Choose a tag to compare

@coaxk coaxk released this 04 Jun 06:50
· 186 commits to main since this release
9558ff4

🎙 subarr 1.1 — speech-aware audio

The headline: when you check a file's audio language by ear, subarr now lands the review clip on actual dialogue — instead of the old fixed 5-second window that hit silence or intro music most of the time. silero voice-activity detection picks a ~12s speech window, with a "🎙 speech-detected" badge. Opt-in (a "Speech detection" onboarding step + a Settings → System card; pulls a ~2 MB model). When it's off or undownloaded it falls back cleanly to the previous behaviour — nothing changes unless you enable it.

Added

  • Speech-aware audio (silero VAD) — review clips land on dialogue, not dead air. (#110, #111)
  • Config persistence — UI settings survive a container restart (env vars still authoritative). (#112)
  • Deterministic subtitle readability linter (CPS/CPL/timing). (#92, #108)
  • Whisper-tuning tournament — judging engine + reference-free quality judges (hallucination / looping / canned-phrase / coverage / cross-config consensus) + a Tier-B validation harness.

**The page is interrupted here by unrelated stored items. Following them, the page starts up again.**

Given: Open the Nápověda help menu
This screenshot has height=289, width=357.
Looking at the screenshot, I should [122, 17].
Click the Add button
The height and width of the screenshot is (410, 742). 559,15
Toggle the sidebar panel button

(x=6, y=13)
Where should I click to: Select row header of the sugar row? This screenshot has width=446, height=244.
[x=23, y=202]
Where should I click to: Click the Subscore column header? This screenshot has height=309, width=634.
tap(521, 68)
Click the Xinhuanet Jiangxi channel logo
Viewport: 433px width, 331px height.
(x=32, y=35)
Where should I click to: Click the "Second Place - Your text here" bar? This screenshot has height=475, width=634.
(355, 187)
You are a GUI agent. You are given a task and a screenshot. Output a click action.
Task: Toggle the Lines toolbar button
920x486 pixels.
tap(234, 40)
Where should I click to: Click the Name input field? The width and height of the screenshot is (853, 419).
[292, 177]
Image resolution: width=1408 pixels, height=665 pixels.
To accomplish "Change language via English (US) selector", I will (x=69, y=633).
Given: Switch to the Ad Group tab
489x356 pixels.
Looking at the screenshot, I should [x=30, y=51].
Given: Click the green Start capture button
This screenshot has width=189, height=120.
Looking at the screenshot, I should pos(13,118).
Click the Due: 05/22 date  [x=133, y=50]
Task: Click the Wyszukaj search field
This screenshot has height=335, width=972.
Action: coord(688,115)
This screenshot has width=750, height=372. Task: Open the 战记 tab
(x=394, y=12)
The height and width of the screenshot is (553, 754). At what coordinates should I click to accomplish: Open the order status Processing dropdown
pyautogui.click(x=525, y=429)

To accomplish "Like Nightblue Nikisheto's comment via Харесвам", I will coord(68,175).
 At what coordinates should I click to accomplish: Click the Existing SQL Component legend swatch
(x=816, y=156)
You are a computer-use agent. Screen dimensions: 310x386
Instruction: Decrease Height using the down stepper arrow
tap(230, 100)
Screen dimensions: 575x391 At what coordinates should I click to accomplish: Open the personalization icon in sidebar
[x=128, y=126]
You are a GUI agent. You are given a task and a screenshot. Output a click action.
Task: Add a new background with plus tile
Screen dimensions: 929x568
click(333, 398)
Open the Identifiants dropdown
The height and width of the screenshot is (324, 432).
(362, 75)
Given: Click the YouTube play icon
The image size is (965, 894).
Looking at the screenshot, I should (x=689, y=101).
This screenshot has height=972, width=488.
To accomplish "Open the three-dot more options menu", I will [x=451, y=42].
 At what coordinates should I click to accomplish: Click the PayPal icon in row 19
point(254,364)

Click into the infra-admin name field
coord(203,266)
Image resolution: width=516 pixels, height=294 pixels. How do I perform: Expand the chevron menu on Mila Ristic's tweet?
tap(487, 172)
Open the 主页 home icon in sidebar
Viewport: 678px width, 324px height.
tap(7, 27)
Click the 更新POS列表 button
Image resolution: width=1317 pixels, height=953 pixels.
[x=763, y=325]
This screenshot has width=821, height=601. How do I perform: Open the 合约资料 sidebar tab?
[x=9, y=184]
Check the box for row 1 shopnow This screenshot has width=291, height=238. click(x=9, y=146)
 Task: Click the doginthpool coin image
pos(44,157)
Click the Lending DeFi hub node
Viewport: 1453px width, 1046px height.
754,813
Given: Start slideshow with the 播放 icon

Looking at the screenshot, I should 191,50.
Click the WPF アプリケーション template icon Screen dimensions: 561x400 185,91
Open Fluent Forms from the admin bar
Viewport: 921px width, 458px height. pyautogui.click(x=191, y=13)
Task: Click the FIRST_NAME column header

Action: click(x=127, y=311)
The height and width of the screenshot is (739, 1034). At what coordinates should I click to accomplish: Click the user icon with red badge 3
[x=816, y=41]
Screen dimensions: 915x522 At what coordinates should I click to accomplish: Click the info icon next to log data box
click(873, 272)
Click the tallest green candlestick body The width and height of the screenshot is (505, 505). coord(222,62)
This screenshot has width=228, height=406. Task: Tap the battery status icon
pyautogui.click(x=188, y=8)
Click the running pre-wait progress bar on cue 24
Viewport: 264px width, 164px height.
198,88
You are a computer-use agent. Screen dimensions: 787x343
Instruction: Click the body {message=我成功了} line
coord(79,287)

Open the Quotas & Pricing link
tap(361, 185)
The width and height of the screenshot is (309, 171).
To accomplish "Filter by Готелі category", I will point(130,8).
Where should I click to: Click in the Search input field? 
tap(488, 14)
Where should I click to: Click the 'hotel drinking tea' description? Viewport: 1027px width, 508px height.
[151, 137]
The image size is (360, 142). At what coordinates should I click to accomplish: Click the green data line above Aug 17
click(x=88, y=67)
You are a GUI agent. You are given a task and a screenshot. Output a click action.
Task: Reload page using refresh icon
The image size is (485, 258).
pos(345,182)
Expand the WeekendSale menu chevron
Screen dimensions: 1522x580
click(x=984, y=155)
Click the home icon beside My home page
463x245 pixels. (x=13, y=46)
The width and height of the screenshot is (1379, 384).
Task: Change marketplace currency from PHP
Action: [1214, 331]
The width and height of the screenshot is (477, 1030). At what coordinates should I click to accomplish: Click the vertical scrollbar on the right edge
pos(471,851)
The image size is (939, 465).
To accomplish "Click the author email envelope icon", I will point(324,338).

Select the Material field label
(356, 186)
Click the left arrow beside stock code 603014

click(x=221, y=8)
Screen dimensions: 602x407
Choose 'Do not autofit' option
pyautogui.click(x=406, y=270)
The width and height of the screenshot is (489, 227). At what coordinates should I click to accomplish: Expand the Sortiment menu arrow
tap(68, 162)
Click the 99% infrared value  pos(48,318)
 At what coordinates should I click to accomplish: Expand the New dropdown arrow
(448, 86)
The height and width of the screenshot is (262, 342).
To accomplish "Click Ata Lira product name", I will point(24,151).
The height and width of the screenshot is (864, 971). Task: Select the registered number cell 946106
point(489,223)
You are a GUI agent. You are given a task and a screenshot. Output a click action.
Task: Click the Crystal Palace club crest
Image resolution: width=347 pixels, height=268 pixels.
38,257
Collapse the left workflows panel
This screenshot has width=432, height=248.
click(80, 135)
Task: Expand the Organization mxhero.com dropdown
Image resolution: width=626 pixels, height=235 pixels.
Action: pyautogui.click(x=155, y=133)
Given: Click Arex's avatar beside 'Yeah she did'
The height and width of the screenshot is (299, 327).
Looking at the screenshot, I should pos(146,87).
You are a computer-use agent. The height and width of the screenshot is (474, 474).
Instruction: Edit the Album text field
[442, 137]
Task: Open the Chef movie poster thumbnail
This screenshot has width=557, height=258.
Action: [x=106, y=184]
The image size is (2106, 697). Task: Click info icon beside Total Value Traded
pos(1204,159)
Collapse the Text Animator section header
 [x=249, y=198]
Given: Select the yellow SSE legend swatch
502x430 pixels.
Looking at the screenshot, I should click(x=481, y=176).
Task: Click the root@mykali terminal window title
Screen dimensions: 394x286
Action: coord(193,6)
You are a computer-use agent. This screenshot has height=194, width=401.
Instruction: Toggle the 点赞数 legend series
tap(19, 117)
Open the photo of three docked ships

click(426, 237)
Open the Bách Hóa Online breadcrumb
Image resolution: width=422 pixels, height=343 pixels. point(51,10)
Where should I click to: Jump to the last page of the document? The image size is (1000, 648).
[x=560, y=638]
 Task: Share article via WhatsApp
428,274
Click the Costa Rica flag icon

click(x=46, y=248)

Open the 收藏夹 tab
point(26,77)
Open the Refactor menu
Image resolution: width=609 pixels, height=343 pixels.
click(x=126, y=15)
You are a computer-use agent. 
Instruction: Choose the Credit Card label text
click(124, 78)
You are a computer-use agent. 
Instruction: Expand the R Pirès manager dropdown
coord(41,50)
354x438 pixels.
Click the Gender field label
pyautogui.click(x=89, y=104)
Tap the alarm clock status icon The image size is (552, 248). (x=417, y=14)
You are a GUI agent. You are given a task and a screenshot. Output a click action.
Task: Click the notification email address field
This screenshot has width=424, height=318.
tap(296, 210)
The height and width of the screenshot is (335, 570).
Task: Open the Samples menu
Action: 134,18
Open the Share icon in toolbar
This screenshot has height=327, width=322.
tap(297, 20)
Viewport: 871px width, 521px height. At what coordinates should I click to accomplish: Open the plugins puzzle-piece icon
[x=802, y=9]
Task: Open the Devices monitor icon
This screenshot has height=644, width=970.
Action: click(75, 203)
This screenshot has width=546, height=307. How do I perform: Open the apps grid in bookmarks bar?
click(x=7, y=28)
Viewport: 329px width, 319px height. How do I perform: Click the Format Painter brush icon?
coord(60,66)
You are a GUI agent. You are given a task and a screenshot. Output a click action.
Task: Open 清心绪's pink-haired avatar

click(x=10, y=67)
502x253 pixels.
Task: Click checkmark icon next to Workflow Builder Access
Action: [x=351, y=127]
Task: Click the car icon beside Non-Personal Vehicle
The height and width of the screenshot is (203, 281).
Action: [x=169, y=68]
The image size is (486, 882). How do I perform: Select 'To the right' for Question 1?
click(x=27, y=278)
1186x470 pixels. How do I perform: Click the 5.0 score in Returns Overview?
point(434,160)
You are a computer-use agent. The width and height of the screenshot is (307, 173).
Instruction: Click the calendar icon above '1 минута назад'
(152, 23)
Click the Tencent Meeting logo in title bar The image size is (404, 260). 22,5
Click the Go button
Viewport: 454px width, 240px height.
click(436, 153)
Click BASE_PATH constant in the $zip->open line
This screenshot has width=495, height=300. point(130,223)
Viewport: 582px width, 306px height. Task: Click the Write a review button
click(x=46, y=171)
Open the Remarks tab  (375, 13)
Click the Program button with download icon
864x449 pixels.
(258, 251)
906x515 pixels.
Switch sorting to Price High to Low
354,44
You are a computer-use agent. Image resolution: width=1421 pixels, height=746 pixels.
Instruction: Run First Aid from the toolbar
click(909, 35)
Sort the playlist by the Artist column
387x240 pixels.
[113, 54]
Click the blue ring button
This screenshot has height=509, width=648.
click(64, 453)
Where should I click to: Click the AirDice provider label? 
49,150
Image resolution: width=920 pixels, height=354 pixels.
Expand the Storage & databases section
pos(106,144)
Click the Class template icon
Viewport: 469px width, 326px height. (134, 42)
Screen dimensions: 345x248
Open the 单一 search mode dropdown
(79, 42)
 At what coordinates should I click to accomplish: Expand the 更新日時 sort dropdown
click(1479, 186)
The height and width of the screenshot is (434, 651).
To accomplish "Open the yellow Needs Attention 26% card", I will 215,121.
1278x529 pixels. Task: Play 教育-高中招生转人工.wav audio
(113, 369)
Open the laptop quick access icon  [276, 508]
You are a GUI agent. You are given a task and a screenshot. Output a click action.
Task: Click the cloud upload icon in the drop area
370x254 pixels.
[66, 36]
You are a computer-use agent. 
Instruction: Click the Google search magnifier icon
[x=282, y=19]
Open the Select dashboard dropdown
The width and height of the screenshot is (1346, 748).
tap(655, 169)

Internal foundation this release, validated against professional-reference accuracy; the tuning lab surfaces as a user feature in v1.2. See docs/research/tournament-validation.md. (#65, #120, #121, #122)
  • Throttled library-backfill selection core (opt-in foundation). (#116)

Changed

  • Audio-review clips are now ~12s (was 5s) — long enough to reliably hear dialogue.

Upgrade

docker compose pull && docker compose up -d   # track :1.1 or :stable

New image dependency: the speech-detection runtime (onnxruntime + numpy, ~65 MB, no PyTorch) is baked in but inert until you opt in.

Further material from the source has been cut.